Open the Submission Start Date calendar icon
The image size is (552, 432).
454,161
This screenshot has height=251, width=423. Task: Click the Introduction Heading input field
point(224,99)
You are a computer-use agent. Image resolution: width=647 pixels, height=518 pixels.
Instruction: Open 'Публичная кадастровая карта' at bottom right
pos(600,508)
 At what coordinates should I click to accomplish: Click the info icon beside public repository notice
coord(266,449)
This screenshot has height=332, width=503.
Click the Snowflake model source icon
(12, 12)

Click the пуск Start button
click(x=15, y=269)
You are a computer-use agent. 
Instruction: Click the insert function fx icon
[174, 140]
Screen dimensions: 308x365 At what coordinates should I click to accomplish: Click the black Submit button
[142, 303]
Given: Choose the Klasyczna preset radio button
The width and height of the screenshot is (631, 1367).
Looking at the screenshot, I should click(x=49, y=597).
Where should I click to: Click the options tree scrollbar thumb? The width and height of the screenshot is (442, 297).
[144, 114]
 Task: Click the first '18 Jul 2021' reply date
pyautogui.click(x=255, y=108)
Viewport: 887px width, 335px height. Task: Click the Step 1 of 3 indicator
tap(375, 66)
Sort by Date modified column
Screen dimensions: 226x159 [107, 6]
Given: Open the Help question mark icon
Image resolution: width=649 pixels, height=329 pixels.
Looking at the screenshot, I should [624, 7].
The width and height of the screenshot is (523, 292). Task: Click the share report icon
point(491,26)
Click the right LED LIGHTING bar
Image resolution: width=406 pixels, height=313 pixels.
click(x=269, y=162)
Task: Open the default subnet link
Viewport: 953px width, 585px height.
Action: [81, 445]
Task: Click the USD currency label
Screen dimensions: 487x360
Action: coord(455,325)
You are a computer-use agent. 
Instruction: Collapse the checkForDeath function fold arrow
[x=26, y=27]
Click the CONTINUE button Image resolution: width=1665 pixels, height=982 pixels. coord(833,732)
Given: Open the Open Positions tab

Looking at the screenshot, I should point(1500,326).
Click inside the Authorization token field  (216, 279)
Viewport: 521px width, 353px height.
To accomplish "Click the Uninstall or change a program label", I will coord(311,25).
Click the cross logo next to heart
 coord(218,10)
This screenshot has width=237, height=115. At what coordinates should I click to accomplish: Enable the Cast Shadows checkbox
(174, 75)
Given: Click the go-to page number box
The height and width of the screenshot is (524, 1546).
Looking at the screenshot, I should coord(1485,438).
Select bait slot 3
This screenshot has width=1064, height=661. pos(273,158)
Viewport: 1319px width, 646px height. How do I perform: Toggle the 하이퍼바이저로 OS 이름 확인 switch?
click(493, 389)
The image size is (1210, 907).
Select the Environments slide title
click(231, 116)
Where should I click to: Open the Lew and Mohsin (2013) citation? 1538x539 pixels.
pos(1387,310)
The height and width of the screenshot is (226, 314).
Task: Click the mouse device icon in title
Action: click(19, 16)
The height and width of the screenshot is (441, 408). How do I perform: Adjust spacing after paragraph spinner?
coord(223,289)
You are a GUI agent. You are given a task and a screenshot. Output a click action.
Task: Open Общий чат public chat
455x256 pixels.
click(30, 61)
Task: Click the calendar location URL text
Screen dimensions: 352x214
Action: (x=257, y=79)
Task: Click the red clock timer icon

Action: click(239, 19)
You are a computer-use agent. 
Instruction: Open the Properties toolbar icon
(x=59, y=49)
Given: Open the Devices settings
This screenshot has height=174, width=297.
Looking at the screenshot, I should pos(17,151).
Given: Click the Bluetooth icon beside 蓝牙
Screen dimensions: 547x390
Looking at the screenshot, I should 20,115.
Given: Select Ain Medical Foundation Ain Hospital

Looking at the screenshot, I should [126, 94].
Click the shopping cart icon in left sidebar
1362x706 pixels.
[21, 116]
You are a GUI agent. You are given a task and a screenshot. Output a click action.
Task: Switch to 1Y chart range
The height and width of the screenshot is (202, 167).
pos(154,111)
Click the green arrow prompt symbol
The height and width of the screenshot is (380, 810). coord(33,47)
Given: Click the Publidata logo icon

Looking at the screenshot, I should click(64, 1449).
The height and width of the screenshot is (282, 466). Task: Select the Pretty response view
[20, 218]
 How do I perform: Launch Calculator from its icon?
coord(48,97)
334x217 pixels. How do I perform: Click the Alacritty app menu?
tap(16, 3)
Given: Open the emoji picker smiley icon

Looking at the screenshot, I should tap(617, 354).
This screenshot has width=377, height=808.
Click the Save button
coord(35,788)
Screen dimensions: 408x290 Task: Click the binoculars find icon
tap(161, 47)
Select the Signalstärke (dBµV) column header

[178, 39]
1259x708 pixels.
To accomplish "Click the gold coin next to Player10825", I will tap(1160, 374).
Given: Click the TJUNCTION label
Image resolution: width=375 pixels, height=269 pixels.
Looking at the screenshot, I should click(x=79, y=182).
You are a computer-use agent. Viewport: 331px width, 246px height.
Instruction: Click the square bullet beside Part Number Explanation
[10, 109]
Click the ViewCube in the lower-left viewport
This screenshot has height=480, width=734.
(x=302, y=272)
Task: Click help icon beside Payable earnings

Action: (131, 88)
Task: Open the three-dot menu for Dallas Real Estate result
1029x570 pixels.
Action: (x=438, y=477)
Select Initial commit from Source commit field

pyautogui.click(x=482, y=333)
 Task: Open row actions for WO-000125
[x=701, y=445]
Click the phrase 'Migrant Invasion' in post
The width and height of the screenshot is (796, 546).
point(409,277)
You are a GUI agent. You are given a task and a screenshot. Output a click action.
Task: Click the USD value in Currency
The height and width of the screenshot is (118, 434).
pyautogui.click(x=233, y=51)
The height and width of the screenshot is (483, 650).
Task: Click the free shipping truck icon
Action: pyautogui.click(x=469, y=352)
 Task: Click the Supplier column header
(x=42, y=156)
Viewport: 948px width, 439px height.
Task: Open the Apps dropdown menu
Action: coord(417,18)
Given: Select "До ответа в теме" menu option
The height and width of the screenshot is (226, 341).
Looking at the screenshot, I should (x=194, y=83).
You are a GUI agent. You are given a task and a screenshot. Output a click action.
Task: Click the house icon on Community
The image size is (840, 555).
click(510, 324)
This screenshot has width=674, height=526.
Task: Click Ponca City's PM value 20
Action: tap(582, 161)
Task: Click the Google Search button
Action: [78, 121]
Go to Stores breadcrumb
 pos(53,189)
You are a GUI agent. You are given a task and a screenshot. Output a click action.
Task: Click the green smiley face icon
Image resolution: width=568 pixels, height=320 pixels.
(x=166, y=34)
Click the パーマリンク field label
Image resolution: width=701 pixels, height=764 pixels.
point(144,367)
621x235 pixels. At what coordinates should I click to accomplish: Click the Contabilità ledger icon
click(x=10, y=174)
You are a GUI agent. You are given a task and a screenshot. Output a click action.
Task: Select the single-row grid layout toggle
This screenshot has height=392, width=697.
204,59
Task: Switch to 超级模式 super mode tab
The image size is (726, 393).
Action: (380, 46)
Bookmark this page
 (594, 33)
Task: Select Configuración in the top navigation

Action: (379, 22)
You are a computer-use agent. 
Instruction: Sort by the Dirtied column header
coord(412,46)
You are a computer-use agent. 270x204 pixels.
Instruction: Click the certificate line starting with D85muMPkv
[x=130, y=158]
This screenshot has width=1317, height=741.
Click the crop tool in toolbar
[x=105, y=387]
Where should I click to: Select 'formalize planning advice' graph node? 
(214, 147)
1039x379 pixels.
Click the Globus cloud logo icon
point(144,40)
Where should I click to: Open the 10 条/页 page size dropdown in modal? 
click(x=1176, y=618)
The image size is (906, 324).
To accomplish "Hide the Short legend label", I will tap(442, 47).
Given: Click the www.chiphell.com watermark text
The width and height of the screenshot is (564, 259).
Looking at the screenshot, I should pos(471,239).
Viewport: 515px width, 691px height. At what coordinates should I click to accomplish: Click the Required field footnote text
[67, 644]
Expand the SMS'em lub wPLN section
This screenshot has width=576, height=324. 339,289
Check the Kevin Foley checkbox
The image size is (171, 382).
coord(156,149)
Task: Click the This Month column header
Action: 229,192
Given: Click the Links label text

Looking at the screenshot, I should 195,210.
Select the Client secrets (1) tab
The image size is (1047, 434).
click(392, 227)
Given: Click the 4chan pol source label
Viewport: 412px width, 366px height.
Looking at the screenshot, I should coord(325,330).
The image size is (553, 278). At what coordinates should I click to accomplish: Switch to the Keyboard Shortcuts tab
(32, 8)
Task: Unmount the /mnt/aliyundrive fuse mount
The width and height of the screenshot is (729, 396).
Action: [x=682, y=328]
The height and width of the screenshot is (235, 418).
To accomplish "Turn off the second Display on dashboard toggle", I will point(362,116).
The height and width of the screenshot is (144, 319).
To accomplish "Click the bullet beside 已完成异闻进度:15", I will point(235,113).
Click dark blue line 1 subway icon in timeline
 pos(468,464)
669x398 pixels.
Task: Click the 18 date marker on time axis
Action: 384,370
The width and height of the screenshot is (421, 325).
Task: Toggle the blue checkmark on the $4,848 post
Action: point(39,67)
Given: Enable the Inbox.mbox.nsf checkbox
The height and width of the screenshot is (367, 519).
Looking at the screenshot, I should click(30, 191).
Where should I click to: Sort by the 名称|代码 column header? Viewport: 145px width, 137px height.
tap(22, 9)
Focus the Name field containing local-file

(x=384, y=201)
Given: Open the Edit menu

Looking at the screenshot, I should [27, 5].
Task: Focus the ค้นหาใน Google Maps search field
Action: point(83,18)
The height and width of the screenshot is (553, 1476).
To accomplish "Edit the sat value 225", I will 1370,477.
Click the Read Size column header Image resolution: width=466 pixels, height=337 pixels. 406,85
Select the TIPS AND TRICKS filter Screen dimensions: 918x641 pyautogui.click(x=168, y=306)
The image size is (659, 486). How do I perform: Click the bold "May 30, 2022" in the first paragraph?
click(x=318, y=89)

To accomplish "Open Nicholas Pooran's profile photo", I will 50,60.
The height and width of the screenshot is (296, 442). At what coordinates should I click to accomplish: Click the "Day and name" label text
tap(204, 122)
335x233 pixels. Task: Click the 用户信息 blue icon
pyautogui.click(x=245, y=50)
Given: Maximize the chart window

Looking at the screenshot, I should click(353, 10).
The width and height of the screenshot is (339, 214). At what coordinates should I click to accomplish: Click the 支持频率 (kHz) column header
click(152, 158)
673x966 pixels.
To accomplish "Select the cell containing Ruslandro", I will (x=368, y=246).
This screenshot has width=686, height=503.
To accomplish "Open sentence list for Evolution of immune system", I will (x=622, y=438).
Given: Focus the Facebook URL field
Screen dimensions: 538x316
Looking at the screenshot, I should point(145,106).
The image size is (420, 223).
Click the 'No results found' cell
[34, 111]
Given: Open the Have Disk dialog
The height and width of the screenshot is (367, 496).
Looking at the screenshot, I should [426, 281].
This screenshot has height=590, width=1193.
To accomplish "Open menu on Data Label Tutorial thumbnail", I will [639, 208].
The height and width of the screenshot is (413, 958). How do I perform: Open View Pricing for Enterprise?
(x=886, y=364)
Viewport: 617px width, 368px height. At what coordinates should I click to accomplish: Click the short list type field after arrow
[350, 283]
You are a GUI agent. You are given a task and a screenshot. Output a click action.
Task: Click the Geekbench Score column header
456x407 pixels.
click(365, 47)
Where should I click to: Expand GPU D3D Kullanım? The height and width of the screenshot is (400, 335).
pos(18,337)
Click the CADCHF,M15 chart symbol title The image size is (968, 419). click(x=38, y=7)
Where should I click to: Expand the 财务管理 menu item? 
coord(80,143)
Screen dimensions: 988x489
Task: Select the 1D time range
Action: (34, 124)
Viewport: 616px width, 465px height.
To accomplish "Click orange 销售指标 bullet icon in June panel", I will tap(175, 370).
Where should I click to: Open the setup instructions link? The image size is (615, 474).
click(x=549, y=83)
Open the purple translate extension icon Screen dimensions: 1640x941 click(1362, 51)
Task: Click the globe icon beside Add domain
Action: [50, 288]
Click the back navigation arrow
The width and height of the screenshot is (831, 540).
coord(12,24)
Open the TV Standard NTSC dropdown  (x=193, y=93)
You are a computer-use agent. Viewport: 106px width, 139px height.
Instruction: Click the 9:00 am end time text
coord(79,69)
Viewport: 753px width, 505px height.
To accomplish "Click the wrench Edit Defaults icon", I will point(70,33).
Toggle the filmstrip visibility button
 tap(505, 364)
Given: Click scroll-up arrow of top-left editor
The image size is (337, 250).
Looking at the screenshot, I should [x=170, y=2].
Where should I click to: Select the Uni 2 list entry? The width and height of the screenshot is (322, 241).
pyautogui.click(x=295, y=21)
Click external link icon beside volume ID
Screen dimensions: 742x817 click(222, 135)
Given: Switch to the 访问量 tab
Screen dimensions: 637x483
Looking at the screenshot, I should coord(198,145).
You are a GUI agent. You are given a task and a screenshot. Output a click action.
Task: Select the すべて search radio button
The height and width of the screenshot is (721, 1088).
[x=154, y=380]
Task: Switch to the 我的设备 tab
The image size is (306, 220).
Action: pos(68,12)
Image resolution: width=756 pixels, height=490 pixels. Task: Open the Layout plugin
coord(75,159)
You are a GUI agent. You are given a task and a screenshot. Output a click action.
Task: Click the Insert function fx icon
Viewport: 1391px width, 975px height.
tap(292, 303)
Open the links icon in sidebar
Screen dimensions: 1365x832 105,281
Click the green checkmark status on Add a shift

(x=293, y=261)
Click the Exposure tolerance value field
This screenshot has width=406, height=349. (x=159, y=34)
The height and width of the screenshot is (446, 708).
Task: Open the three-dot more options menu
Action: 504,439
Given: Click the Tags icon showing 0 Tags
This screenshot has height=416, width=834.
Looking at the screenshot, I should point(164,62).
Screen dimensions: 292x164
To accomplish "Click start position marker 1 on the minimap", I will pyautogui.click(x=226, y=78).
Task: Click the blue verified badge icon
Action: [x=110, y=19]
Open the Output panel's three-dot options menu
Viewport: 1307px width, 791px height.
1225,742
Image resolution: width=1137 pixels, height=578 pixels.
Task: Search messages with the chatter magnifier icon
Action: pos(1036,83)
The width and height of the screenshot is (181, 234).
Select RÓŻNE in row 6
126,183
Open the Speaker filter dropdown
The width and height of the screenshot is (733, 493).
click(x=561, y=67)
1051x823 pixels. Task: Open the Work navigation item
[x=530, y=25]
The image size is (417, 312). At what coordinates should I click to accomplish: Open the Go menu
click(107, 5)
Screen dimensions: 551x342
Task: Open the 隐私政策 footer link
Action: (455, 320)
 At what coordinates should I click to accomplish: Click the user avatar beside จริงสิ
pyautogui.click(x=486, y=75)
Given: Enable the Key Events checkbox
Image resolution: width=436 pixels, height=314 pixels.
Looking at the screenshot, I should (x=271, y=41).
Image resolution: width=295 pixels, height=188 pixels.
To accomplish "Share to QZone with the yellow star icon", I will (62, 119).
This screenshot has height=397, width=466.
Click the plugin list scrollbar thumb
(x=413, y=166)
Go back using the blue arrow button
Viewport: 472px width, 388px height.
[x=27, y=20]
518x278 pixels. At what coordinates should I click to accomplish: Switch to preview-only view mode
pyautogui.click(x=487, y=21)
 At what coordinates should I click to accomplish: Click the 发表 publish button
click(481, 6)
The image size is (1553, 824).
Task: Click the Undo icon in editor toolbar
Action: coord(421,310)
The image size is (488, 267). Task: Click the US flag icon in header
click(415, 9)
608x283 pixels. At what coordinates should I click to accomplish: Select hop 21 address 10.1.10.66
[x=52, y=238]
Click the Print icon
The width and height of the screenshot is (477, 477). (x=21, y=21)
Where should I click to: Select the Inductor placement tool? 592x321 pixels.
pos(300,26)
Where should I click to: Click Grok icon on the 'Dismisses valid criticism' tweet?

########################################

ACTION ITEM: Both end lines included, restate word for word the lines above from the line with "Given: Click the www.chiphell.com" to the line with "Task: Unmount the /mnt/aliyundrive fuse mount", and nothing else.

OUTPUT FOR THIS TASK:
Given: Click the www.chiphell.com watermark text
The width and height of the screenshot is (564, 259).
Looking at the screenshot, I should pos(471,239).
Viewport: 515px width, 691px height. At what coordinates should I click to accomplish: Click the Required field footnote text
[67, 644]
Expand the SMS'em lub wPLN section
This screenshot has width=576, height=324. 339,289
Check the Kevin Foley checkbox
The image size is (171, 382).
coord(156,149)
Task: Click the This Month column header
Action: 229,192
Given: Click the Links label text

Looking at the screenshot, I should 195,210.
Select the Client secrets (1) tab
The image size is (1047, 434).
click(392, 227)
Given: Click the 4chan pol source label
Viewport: 412px width, 366px height.
Looking at the screenshot, I should coord(325,330).
The image size is (553, 278). At what coordinates should I click to accomplish: Switch to the Keyboard Shortcuts tab
(32, 8)
Task: Unmount the /mnt/aliyundrive fuse mount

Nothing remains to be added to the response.